Reproduce every row below verbatim, line for line, with no changes.

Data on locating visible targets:
***

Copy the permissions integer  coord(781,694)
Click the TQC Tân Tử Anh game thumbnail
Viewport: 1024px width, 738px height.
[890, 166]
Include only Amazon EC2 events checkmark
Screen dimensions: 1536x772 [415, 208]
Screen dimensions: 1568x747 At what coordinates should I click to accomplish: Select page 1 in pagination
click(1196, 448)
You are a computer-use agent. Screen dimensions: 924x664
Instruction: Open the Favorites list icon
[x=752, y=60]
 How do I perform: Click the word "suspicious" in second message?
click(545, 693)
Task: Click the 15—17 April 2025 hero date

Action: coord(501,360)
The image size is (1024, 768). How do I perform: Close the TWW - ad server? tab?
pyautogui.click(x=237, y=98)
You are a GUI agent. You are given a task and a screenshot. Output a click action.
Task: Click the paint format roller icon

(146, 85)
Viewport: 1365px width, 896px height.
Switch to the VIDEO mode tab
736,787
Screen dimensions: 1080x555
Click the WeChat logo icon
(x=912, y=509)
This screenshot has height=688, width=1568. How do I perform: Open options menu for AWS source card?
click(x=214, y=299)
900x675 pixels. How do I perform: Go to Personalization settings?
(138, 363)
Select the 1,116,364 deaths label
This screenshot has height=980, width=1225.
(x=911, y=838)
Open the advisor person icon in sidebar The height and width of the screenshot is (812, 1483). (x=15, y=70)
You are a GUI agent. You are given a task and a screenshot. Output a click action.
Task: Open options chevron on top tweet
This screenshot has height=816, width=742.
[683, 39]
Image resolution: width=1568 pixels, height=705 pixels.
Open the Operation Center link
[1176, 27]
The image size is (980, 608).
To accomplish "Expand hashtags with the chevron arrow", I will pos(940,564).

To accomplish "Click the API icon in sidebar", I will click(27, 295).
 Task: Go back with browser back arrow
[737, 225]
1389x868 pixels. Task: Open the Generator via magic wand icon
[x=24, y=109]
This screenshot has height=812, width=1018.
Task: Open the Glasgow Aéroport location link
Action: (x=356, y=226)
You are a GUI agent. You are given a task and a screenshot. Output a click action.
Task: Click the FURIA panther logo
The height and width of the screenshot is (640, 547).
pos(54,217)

***

Written solution:
Copy the permissions integer  coord(781,694)
Click the TQC Tân Tử Anh game thumbnail
Viewport: 1024px width, 738px height.
[890, 166]
Include only Amazon EC2 events checkmark
Screen dimensions: 1536x772 [415, 208]
Screen dimensions: 1568x747 At what coordinates should I click to accomplish: Select page 1 in pagination
click(1196, 448)
You are a computer-use agent. Screen dimensions: 924x664
Instruction: Open the Favorites list icon
[x=752, y=60]
 How do I perform: Click the word "suspicious" in second message?
click(545, 693)
Task: Click the 15—17 April 2025 hero date

Action: coord(501,360)
The image size is (1024, 768). How do I perform: Close the TWW - ad server? tab?
pyautogui.click(x=237, y=98)
You are a GUI agent. You are given a task and a screenshot. Output a click action.
Task: Click the paint format roller icon

(146, 85)
Viewport: 1365px width, 896px height.
Switch to the VIDEO mode tab
736,787
Screen dimensions: 1080x555
Click the WeChat logo icon
(x=912, y=509)
This screenshot has height=688, width=1568. How do I perform: Open options menu for AWS source card?
click(x=214, y=299)
900x675 pixels. How do I perform: Go to Personalization settings?
(138, 363)
Select the 1,116,364 deaths label
This screenshot has height=980, width=1225.
(x=911, y=838)
Open the advisor person icon in sidebar The height and width of the screenshot is (812, 1483). (x=15, y=70)
You are a GUI agent. You are given a task and a screenshot. Output a click action.
Task: Open options chevron on top tweet
This screenshot has height=816, width=742.
[683, 39]
Image resolution: width=1568 pixels, height=705 pixels.
Open the Operation Center link
[1176, 27]
The image size is (980, 608).
To accomplish "Expand hashtags with the chevron arrow", I will pos(940,564).

To accomplish "Click the API icon in sidebar", I will click(27, 295).
 Task: Go back with browser back arrow
[737, 225]
1389x868 pixels. Task: Open the Generator via magic wand icon
[x=24, y=109]
This screenshot has height=812, width=1018.
Task: Open the Glasgow Aéroport location link
Action: (x=356, y=226)
You are a GUI agent. You are given a task and a screenshot. Output a click action.
Task: Click the FURIA panther logo
The height and width of the screenshot is (640, 547).
pos(54,217)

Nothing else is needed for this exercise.